Un po’ come non superare il primo turno ai mondiali di calcio, perdendo sin da subito la partita. E’ questo l’effetto suscitato dai film che hanno rappresentato il cinema italiano alla settantatreesima edizione del Festival del Cinema di Venezia. E – si sa – perdere tra le mura amiche fa male ancora di più.
Sembra essere questo uno dei primi verdetti dell’edizione corrente. Il cinema italiano, come scrive il Corriere della Sera, sembra essere “Troppo esile, troppo fragile, troppo narciso. L’ultima conferma è venuta da Questi giorni, terzo titolo italiano presentato in concorso ed ennesima conferma della fragilità di un regista che sa usare il tratteggio per le psicologie dei suoi personaggi ma non sa mai spingerli verso i chiaroscuri cui il cinema ambirebbe”.

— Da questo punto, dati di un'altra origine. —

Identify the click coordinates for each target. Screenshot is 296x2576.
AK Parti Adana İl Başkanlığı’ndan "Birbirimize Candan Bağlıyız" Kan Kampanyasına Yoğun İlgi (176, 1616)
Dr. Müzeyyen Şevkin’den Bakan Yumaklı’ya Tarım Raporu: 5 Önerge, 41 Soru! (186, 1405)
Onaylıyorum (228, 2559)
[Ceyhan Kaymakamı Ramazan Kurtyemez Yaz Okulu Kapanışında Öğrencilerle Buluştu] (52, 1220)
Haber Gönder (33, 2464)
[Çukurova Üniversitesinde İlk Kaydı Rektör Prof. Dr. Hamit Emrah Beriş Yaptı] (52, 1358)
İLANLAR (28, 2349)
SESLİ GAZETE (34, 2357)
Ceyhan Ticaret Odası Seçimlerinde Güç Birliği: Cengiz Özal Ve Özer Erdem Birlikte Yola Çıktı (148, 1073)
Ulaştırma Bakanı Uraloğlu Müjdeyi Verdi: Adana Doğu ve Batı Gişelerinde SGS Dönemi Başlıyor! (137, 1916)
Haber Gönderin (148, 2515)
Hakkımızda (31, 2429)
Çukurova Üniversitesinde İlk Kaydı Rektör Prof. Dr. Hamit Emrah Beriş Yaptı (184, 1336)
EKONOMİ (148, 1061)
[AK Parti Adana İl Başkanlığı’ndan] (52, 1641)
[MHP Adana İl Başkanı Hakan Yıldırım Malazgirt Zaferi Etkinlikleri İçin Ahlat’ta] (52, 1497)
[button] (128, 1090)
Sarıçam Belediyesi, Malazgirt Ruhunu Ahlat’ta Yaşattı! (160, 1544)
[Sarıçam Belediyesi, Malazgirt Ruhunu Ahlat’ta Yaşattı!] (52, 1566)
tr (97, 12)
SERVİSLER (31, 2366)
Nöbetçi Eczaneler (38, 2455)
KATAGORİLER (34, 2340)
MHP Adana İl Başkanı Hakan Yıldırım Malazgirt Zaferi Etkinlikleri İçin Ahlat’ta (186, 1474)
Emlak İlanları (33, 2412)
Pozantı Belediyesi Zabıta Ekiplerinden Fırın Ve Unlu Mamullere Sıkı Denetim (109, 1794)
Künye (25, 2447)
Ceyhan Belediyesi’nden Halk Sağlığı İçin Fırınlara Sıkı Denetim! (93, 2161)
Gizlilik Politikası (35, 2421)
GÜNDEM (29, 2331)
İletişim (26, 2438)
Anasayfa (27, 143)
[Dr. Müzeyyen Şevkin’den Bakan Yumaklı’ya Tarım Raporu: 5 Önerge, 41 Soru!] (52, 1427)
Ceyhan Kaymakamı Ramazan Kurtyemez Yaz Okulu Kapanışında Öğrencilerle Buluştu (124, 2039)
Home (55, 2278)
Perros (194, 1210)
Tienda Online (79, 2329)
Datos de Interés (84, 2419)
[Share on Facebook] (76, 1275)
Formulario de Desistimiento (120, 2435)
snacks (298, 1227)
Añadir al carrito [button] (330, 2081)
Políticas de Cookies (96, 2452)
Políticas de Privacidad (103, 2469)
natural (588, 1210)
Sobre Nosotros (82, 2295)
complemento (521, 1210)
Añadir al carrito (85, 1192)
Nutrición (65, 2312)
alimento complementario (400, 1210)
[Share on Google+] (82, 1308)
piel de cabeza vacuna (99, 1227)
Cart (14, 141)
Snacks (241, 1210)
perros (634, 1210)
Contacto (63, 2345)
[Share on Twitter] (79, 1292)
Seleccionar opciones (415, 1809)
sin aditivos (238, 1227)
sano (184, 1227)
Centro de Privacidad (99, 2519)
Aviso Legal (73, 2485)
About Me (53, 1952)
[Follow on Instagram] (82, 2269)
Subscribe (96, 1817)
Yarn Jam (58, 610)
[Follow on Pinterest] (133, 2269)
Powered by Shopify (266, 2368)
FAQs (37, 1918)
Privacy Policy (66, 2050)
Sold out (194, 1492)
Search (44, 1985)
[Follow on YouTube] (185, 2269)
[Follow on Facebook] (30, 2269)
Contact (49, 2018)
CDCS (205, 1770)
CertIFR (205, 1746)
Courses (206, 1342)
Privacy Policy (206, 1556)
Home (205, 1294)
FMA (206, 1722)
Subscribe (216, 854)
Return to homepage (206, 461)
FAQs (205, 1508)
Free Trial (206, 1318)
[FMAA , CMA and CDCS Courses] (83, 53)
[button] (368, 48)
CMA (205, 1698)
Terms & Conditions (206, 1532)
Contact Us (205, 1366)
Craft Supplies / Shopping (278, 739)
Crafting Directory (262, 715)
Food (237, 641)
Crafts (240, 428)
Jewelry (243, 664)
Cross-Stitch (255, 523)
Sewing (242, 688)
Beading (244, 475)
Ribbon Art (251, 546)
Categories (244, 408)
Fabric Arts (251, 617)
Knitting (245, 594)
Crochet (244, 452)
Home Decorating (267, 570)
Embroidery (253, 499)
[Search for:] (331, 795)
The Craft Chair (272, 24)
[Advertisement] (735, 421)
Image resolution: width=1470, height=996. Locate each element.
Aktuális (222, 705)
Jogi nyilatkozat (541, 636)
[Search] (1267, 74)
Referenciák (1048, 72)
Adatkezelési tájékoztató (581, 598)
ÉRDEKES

Questi giorni racconta di tre amiche ventenni che accompagnano la quarta decisa a fare la cameriera a Belgrado. E la sua voglia di tagliare i ponti con tutto diventa il pretesto che offre alle altre la possibilità di rallentare tre destini che sembrano già scritti: chi si è scoperta un tumore (e l’impossibilità dell’amore col professore universitario), chi ha una gravidanza non proprio voluta, chi un fidanzato e una famiglia problematici. Ma quello che sappiamo all’inizio non evolve mai, ognuna resta il simbolo di se stessa, sempre uguale e sempre prevedibile. E l’entrata in scena della madre della malata (Margherita Buy) e dell’affascinante professore (Filippo Timi) invece di arricchire il film lo sfrangia ancora di più, in una sottotrama di cui non si sente la necessità. Anche perché non porta a niente. Piccioni gira intorno alle sue quattro ragazze, costringendole a non cambiare mai tono (specie l’aspirante cameriera. Eternamente ingrugnita), si concede qualche tocco «d’autore» ma alla fine resta prigioniero di un cinema esangue.
Scrive il Corriere:
Ecco questa incapacità — paura? — di usare delle proprie idee (o di quelle degli sceneggiatori) per offrire ai propri film la verità e l’originalità che tutti vorremmo, sembra aver contagiato molti dei registi italiani qui a Venezia. Kim Rossi Stuart sogna un film sulla doppia impasse che può colpire un attore, quella artistica e quella privata, epperò nel suo Tommaso (fuori concorso) finisce per ripetere sempre le stesse battute e le stesse scelte, inchiodando il film a un’inutile coazione a ripetere.